__RECORDS FOR THIS EXERCISE__
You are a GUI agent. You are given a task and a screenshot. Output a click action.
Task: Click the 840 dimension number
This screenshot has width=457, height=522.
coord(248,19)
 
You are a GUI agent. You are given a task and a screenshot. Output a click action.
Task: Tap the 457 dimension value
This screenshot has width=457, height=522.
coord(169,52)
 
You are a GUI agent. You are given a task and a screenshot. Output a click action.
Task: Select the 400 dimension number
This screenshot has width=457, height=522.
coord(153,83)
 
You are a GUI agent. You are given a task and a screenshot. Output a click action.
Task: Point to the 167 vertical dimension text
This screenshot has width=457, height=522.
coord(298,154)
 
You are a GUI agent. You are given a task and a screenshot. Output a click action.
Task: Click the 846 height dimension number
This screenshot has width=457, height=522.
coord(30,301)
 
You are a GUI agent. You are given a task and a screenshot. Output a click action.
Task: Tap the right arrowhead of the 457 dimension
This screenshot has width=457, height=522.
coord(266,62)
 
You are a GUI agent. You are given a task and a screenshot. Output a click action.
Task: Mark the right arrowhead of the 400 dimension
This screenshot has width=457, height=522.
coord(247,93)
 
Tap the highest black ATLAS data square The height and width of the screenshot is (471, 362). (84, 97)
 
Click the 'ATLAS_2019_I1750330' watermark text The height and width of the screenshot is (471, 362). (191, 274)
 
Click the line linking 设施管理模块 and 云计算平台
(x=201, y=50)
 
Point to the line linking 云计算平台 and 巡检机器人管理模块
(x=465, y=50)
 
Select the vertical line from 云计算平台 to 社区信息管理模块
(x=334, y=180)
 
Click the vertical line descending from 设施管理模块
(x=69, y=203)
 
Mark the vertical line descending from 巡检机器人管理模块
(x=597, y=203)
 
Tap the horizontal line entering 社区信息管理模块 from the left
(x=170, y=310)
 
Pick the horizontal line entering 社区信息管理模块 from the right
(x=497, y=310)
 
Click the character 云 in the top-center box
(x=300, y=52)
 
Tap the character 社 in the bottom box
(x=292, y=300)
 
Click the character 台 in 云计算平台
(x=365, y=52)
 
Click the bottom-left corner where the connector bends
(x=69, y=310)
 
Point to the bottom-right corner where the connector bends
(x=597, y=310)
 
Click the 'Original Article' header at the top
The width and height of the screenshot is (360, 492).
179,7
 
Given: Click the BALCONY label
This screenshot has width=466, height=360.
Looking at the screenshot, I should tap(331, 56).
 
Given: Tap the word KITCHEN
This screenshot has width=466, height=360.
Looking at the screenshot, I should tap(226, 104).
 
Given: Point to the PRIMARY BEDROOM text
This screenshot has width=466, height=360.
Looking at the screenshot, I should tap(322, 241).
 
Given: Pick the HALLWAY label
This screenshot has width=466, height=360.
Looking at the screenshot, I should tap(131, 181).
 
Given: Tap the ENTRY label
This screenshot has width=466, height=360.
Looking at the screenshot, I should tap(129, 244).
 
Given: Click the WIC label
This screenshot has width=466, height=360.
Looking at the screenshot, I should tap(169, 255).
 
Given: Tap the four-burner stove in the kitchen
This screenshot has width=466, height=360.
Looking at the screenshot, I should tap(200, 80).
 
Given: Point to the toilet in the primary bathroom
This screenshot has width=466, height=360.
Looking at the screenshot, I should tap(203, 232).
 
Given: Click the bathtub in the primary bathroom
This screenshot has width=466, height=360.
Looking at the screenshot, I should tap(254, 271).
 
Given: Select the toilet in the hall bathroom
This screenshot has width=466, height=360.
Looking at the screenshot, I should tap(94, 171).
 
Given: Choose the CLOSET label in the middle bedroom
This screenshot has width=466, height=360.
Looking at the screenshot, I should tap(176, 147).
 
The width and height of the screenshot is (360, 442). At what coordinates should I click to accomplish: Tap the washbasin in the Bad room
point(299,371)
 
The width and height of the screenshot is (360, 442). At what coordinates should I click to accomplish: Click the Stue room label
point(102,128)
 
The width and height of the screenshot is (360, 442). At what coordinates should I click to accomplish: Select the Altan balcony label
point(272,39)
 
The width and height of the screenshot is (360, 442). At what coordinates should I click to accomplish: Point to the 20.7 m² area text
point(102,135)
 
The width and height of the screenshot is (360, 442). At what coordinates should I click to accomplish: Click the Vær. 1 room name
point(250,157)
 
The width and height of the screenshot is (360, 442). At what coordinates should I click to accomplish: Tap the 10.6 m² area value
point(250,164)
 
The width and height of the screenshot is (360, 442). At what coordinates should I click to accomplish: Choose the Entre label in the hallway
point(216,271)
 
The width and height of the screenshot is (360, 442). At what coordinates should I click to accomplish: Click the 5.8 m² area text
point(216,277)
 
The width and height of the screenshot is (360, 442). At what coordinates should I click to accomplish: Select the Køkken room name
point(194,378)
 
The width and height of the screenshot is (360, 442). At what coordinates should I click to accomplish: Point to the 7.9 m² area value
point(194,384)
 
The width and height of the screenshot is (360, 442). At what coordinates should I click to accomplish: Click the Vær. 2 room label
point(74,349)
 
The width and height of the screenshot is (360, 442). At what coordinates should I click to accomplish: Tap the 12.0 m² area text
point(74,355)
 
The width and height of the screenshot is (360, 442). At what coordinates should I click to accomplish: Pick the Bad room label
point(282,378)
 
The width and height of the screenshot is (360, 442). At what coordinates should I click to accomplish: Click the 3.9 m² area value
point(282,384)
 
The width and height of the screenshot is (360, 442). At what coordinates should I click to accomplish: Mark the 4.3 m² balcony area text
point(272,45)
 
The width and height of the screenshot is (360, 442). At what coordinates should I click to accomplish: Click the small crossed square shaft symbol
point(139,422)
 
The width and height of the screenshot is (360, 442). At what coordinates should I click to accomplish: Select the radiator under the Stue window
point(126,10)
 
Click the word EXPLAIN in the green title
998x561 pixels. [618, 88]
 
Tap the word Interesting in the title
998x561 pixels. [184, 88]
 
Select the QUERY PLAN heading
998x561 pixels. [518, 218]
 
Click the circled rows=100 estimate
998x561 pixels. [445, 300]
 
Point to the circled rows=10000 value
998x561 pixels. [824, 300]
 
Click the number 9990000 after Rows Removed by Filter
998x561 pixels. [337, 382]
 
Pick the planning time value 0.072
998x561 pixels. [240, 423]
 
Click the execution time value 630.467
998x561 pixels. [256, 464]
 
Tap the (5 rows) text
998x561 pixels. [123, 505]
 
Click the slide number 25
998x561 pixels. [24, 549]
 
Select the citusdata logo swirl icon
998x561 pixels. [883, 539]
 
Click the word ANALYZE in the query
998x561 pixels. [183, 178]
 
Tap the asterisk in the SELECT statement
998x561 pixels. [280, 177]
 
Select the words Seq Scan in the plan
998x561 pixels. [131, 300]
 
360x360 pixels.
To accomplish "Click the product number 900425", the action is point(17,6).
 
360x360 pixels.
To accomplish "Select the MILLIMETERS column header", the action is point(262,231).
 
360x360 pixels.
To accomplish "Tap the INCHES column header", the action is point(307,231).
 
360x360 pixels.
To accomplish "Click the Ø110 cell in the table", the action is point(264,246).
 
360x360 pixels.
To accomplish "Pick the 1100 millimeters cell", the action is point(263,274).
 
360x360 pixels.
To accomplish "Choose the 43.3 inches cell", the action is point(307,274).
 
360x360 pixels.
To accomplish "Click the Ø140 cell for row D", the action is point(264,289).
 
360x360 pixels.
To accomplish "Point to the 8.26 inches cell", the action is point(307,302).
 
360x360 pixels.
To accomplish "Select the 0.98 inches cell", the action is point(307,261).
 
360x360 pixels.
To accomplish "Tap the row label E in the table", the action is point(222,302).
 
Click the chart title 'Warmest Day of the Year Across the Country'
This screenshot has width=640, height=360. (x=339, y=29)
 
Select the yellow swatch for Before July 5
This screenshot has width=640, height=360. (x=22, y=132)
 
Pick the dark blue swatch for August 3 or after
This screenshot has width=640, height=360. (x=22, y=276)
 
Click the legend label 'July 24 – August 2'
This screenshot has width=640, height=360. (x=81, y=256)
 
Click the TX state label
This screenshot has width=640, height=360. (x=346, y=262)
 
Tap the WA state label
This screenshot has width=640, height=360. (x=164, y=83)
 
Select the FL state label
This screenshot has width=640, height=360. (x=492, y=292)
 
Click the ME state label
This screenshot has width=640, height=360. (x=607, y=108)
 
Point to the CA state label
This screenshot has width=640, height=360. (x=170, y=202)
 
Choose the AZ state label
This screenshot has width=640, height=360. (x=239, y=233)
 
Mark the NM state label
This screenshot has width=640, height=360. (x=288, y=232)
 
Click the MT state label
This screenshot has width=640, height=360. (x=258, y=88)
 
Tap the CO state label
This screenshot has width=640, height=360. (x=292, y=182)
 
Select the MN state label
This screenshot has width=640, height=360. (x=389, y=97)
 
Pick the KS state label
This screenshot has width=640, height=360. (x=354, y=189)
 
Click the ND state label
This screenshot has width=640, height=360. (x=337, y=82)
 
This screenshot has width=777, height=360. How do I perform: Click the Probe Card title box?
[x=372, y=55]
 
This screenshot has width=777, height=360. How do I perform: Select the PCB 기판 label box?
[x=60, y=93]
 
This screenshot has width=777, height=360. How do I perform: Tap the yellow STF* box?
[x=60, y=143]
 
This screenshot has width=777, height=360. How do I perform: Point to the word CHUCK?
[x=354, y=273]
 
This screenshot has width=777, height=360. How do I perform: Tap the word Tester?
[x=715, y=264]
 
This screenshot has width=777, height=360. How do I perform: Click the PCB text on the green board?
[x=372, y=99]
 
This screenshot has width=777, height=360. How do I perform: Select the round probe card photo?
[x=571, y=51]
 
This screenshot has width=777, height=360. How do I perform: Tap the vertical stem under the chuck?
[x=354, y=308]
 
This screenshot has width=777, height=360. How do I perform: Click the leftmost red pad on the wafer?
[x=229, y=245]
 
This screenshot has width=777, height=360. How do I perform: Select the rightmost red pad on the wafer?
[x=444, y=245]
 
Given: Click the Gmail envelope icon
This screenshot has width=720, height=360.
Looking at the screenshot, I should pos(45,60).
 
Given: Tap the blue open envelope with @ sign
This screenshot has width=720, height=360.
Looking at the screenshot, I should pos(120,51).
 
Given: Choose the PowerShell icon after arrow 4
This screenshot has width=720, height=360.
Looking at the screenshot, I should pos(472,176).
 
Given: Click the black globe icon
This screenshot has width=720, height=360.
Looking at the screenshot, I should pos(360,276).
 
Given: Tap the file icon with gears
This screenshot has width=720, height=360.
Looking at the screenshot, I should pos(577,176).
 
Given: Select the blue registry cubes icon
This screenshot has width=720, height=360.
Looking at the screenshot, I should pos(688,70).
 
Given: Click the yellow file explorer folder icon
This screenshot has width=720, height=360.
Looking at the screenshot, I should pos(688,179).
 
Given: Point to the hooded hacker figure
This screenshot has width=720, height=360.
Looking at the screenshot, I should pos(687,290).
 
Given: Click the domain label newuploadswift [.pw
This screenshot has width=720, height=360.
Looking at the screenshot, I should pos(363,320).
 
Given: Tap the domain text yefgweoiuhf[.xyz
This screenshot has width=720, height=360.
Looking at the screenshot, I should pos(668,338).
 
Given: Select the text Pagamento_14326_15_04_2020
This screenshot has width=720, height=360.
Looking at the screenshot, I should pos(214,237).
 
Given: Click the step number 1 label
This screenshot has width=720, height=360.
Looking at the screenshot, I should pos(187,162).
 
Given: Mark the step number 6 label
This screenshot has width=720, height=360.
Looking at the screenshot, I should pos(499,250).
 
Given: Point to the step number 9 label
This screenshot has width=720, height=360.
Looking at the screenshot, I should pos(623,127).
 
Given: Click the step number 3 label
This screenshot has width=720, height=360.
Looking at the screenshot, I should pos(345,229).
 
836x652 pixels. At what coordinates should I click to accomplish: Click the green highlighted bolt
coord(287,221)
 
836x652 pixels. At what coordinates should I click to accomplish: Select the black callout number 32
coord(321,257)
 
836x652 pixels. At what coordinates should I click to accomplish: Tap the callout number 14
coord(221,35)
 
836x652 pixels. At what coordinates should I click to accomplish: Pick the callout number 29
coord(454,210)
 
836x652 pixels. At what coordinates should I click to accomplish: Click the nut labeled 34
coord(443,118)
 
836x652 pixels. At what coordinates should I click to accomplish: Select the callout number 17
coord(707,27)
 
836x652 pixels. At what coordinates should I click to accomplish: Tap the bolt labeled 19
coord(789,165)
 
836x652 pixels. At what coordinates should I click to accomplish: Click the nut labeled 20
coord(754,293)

__SET PROBLEM__
Rewrite the entries from the line containing "Click the circled rows=100 estimate" through the line containing "998x561 pixels. [883, 539]", changing "value" to "figure" and leaving everything else untouched.

__WORKED SOLUTION__
Click the circled rows=100 estimate
998x561 pixels. [445, 300]
 
Point to the circled rows=10000 figure
998x561 pixels. [824, 300]
 
Click the number 9990000 after Rows Removed by Filter
998x561 pixels. [337, 382]
 
Pick the planning time figure 0.072
998x561 pixels. [240, 423]
 
Click the execution time figure 630.467
998x561 pixels. [256, 464]
 
Tap the (5 rows) text
998x561 pixels. [123, 505]
 
Click the slide number 25
998x561 pixels. [24, 549]
 
Select the citusdata logo swirl icon
998x561 pixels. [883, 539]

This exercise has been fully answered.